Collected data ::

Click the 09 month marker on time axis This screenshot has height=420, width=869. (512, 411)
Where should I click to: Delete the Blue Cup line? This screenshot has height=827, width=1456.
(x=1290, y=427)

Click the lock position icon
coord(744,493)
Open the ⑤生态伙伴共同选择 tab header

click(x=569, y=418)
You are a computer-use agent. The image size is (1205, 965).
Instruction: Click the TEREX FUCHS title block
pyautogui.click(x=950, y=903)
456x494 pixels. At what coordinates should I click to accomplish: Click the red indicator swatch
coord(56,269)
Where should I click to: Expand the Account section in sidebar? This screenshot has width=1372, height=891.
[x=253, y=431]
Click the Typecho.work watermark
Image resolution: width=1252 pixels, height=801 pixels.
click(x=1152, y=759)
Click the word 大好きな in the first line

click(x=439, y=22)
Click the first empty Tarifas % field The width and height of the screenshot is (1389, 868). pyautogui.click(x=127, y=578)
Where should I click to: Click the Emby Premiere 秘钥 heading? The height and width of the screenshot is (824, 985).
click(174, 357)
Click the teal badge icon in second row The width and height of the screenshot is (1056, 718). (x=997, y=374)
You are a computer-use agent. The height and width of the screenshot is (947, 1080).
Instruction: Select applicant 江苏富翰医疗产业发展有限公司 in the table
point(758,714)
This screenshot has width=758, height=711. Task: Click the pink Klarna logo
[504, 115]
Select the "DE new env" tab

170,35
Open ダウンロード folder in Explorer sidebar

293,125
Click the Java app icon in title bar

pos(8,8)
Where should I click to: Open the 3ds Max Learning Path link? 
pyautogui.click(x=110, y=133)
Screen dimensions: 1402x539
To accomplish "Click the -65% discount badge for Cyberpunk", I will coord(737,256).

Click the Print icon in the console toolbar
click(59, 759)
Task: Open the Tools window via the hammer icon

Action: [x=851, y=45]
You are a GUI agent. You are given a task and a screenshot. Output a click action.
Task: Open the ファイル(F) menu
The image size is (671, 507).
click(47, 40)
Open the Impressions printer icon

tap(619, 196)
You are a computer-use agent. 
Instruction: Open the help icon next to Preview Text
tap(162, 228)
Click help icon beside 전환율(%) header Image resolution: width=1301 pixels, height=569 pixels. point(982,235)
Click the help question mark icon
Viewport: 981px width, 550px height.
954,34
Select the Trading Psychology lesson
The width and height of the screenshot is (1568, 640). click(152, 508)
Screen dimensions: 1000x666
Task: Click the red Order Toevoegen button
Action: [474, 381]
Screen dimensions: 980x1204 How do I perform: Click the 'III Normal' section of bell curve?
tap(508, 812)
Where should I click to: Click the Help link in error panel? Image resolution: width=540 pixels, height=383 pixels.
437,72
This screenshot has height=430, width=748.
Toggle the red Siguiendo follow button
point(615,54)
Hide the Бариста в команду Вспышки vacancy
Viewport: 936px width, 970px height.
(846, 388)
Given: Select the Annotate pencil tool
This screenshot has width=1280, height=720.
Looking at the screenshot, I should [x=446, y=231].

Task directions :: Using the exact wording, write out all of the records.

Completed exercise ::
Click the 09 month marker on time axis This screenshot has height=420, width=869. (512, 411)
Where should I click to: Delete the Blue Cup line? This screenshot has height=827, width=1456.
(x=1290, y=427)

Click the lock position icon
coord(744,493)
Open the ⑤生态伙伴共同选择 tab header

click(x=569, y=418)
You are a computer-use agent. The image size is (1205, 965).
Instruction: Click the TEREX FUCHS title block
pyautogui.click(x=950, y=903)
456x494 pixels. At what coordinates should I click to accomplish: Click the red indicator swatch
coord(56,269)
Where should I click to: Expand the Account section in sidebar? This screenshot has width=1372, height=891.
[x=253, y=431]
Click the Typecho.work watermark
Image resolution: width=1252 pixels, height=801 pixels.
click(x=1152, y=759)
Click the word 大好きな in the first line

click(x=439, y=22)
Click the first empty Tarifas % field The width and height of the screenshot is (1389, 868). pyautogui.click(x=127, y=578)
Where should I click to: Click the Emby Premiere 秘钥 heading? The height and width of the screenshot is (824, 985).
click(174, 357)
Click the teal badge icon in second row The width and height of the screenshot is (1056, 718). (x=997, y=374)
You are a computer-use agent. The height and width of the screenshot is (947, 1080).
Instruction: Select applicant 江苏富翰医疗产业发展有限公司 in the table
point(758,714)
This screenshot has width=758, height=711. Task: Click the pink Klarna logo
[504, 115]
Select the "DE new env" tab

170,35
Open ダウンロード folder in Explorer sidebar

293,125
Click the Java app icon in title bar

pos(8,8)
Where should I click to: Open the 3ds Max Learning Path link? 
pyautogui.click(x=110, y=133)
Screen dimensions: 1402x539
To accomplish "Click the -65% discount badge for Cyberpunk", I will coord(737,256).

Click the Print icon in the console toolbar
click(59, 759)
Task: Open the Tools window via the hammer icon

Action: [x=851, y=45]
You are a GUI agent. You are given a task and a screenshot. Output a click action.
Task: Open the ファイル(F) menu
The image size is (671, 507).
click(47, 40)
Open the Impressions printer icon

tap(619, 196)
You are a computer-use agent. 
Instruction: Open the help icon next to Preview Text
tap(162, 228)
Click help icon beside 전환율(%) header Image resolution: width=1301 pixels, height=569 pixels. point(982,235)
Click the help question mark icon
Viewport: 981px width, 550px height.
954,34
Select the Trading Psychology lesson
The width and height of the screenshot is (1568, 640). click(152, 508)
Screen dimensions: 1000x666
Task: Click the red Order Toevoegen button
Action: [474, 381]
Screen dimensions: 980x1204 How do I perform: Click the 'III Normal' section of bell curve?
tap(508, 812)
Where should I click to: Click the Help link in error panel? Image resolution: width=540 pixels, height=383 pixels.
437,72
This screenshot has height=430, width=748.
Toggle the red Siguiendo follow button
point(615,54)
Hide the Бариста в команду Вспышки vacancy
Viewport: 936px width, 970px height.
(846, 388)
Given: Select the Annotate pencil tool
This screenshot has width=1280, height=720.
Looking at the screenshot, I should [x=446, y=231].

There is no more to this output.